The Secretary of Defense has challenged the Department of the Navy (DON) to achieve audit readiness with its Statement of Budgetary Resources (SBR) by the end of calendar year (CY) 2014.
Specifically, the directive requires the following:
- Achieve audit readiness of the SBR by the end of CY 2014.
- Meet the legal requirements to achieve full audit readiness for all financial statements by 2017.
- Increase emphasis on accountability of assets.
- Ensure mandatory training for audit and other key financial efforts, and establish by the end of CY 2012, a pilot certification program for financial managers — similar to the one now in place for acquisition managers.
- Execute a full review of the department’s financial controls during the next two years and establish interim goals against which to assess progress.
- Appropriately resource the efforts to meet these goals.
The SBR and related disclosures provide information about an agency’s budgetary resources and the status of those resources at the end of the fiscal year. These disclosures link budget execution data in an agency’s financial statements to information reported in the “actual” column of the Program and Financing Schedules in the Appendix of the Budget of the United States Government.
While the DON comptroller is responsible for the department’s financial statements and Financial Improvement and Audit Readiness (FIAR) Plan, achieving audit readiness requires support from functional leaders across the department, especially the information technology community. The financial and IT communities jointly bear the burden of proof to provide evidence demonstrating
that reported financial figures are fairly stated in accordance with federal accounting standards.

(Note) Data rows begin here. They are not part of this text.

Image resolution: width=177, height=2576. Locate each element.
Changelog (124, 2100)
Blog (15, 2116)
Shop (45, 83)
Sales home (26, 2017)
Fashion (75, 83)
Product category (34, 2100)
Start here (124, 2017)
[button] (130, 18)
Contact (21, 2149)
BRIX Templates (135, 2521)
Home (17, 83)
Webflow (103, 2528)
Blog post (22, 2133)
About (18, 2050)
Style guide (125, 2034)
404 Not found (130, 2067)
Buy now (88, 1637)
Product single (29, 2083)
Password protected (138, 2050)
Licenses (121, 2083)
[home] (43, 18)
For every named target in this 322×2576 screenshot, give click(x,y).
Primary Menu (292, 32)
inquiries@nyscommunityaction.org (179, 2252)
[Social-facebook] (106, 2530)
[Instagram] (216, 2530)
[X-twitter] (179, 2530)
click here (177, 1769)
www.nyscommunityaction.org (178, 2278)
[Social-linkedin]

Information technology systems containing financially relevant data are integral to audit readiness. Auditors will assess controls over system data confidentiality, integrity, availability and non-repudiation to make a determination of whether system data is reliable. When key controls
over systems and data have been implemented and are functioning effectively, auditors can place greater reliance on data within these systems, limiting substantive sample sizes during a financial statement audit. Controls considered key to a financial audit include, but are not limited to, management of physical and logical access to systems and data, segregation of system user duties, configuration management and interfaces between systems.
The IT community must cooperate with the financial community to ensure that data and transactions captured by DON systems meet minimum auditability requirements. In addition, IT professionals are responsible for ensuring that key system controls are in place, underlying processes
and the related key controls and flow of data are completely and accurately documented, and that the controls are effective.
One of the key challenges the military services have encountered in the audit readiness effort is the difficulty in tracing the flow of transactions and individual data elements from initiation through reporting. Many DoD systems, particularly older legacy feeder systems, were not designed to capture transactions at a level of detail that readily supports a financial statement audit, especially requirements established after those systems were fielded, such as those in the Federal Financial Management Improvement Act (FFMIA) of 1996. Additionally, enterprise resource planning (ERP) systems do not guarantee auditability. ERP systems may not fully support audit readiness or may not yet be fully operational at the time of audit. Also, problems with feeder system data can prove to be an ERP system's Achilles' heel.
Another common challenge is insufficient system process and data flow documentation. Documentation is often incomplete or does not reflect system updates, resulting in an inability to determine whether controls exist and/or are suitably designed. When system documentation is incomplete, inaccurate or unavailable, an auditor is unable to design or execute procedures to assess the operational effectiveness of system controls.
To address these challenges, the IT and financial communities must collaborate to identify financially relevant accounting and feeder systems, data and transactions. Next, these communities should work together to jointly document the business processes within these systems and identify relevant business controls. To ensure continued success, standard processes for updating, storing and retrieving relevant policies, procedures and system documentation must be developed.
The FIAR has provided some guidance on how to document and assess system controls:
- Discovery: Document the business environment, define and prioritize processes into assessable units, assess risks and tests controls, evaluate supporting documentation, and identify deficiencies.
- Corrective Action: Define and design an audit-ready environment, develop solutions to resolve deficiencies, identify resources required to implement corrective action plans (CAPs) and define validation procedures to determine if CAPs remediated deficiencies.
- Evaluation: Management evaluates corrective action effectiveness through testing and determines whether it can assert audit readiness.
As IT and financial professionals join together with program managers to address system auditability requirements, each will identify opportunities for greater standardization and efficiencies across commands and systems. Further, these efforts will help eliminate duplication and inaccuracy in system and process documentation. Maintaining this information centrally will acilitate greater information sharing and decreased response times when collecting and providing information. More reliable processes and system information will naturally result.
Pat Dickerson is the segment program manager for information systems controls, civilian pay and entity level controls for the Department of the Navy, Office of the Assistant Secretary
of the Navy (Financial Management and Comptroller) financial operations. Geoff Weber provides audit readiness support to the Office of Financial Operations-4.